De manière générale, la révélation est rude à accepter... mais elle est nécessaire. Elle est le premier pas obligatoire vers le commencement de la libération : comment ne plus considérer comme normaux des comportements malsains, d'autant qu'ils sont répétés, comment arrêter d'accepter l'inacceptable.
Les conséquences
L'emprise est insidieuse. Les agressions, la dévalorisation, la culpabilisation etc. ne font pas directement. C'est un processus.
L'enjeu de l'emprise est toujours la domination, la prise de pouvoir sur l'autre.
La résultante de ces procédés est de créer le doute, l'instabilité, ils maintiennent l'autre dans l'insécurité, ils brouillent ses sens, ses limites, ils Å“uvrent à le rendre responsable de ses propres difficultés.
Les faiseurs d'emprise ne se remettent jamais en question. Ils sèment le doute mais eux n'en ont pas.
L'emprise pousse l'autre à la folie.
Ne plus savoir où est la réalité, où est le vrai. N'est-ce pas moi qui divague ?
Parfois Marc fait comme si de rien n'était, comme si tout allait bien, comme si tout était comme au début de sa relation avec Fabienne.
La plupart du temps rien ne transparaît à l'extérieur. L'entourage ne se doute de rien et lorsque des mots sont prononcés, tous ont du mal à y croire.
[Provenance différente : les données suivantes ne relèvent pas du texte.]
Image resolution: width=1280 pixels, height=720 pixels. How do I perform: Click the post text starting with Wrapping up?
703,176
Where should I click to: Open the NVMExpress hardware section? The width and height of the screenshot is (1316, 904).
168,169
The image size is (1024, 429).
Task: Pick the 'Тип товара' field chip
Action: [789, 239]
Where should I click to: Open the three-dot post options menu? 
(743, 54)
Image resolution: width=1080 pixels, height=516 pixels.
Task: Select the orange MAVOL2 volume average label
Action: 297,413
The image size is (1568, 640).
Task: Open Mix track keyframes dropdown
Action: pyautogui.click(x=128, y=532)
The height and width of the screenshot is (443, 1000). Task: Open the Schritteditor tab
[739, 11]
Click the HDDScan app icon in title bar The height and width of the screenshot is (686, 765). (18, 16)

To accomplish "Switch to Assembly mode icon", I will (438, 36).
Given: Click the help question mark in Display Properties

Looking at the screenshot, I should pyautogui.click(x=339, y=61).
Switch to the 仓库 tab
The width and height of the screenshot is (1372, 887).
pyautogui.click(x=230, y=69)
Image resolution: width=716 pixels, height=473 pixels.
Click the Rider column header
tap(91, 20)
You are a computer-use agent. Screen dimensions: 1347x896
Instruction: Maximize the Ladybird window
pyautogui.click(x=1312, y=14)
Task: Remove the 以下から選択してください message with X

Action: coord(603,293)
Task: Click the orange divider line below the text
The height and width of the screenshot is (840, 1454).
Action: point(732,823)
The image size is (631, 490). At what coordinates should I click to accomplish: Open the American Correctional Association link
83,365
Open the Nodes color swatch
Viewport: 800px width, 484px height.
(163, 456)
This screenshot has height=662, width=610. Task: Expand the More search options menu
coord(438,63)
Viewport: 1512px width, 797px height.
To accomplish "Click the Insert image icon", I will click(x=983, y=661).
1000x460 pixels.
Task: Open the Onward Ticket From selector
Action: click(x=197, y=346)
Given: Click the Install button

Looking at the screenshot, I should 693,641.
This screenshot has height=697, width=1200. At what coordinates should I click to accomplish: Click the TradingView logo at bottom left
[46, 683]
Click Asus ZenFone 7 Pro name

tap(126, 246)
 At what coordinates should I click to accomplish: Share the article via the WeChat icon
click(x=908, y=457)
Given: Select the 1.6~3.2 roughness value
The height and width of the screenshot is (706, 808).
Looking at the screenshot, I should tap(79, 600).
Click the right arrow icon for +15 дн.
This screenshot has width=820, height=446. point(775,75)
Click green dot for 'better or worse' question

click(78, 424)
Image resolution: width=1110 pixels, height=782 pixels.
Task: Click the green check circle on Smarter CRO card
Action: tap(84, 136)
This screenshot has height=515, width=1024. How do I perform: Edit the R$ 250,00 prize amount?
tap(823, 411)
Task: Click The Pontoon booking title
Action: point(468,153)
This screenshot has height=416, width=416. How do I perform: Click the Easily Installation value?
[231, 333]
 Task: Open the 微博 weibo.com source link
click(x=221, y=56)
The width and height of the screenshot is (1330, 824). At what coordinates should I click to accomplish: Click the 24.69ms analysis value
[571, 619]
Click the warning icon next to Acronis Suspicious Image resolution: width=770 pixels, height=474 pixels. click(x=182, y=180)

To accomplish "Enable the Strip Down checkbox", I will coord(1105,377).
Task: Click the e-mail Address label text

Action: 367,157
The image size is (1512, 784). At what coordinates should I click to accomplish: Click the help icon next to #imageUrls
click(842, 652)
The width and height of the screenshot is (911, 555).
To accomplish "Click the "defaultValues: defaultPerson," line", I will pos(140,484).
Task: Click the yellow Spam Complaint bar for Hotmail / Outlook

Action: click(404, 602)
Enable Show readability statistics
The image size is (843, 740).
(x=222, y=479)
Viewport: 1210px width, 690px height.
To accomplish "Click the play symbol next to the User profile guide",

Évidemment, lorsque l'emprise est découverte, une question point rapidement : comment ai-je pu me mettre dans une telle situation ? La réponse en est souvent : parce que le terrain avait été préalablement bien préparé.
Il est toujours très étrange de constater les chemins qui préparent les personnes à l'emprise. Ainsi, pour Fabienne, elle le comprendra plus tard, sa mère soumise aux désidératas de son
mari, son père aussi exigeant qu'éternellement insatisfait, humiliant systématiquement ses
proches par des propos méprisants, lui apprirent à taire ses besoins et à annihiler ses justes colères en les retournant contre elle-même.
Sortir de l'emprise
Sortir de l'emprise est toujours difficile.
La solution la plus adaptée est le plus souvent la mise à distance.
Lorsque Fabienne vint me voir, son objectif était de se retrouver elle-même, de retrouver celle qu'elle avait pu être dix ans auparavant, après être sortie du joug parental et avant de se mettre sous celui de Marc.
Rapidement elle comprit que pour s'en sortir, pour se retrouver, pour vivre, finalement, il lui fallait tout simplement... quitter Marc. Ce qu'elle fit.
Même lorsque l'autre fut loin il lui restera de longs mois avant de pouvoir se désintoxiquer, de pouvoir se dégager de ses mouvements intérieurs paradoxaux. Pour sortir de l'emprise il ne s'agit pas uniquement de quitter la relation toxique mais il est nécessaire de déconstruire le système intérieur qui a préparé le terrain.
Je parle ici de Fabienne, mais je pourrais également parler de Clara, Zoé, Suzon, Paula, Aïda, Gaby et les autres. Cela me rend si triste.
Pour aller plus loin je vous suggère deux livres de Marie-France HIRIGOYEN :
Le harcèlement moral et Femmes sous emprise (avec une petite préférence pour le second). Tous deux sont édités en livre de poche.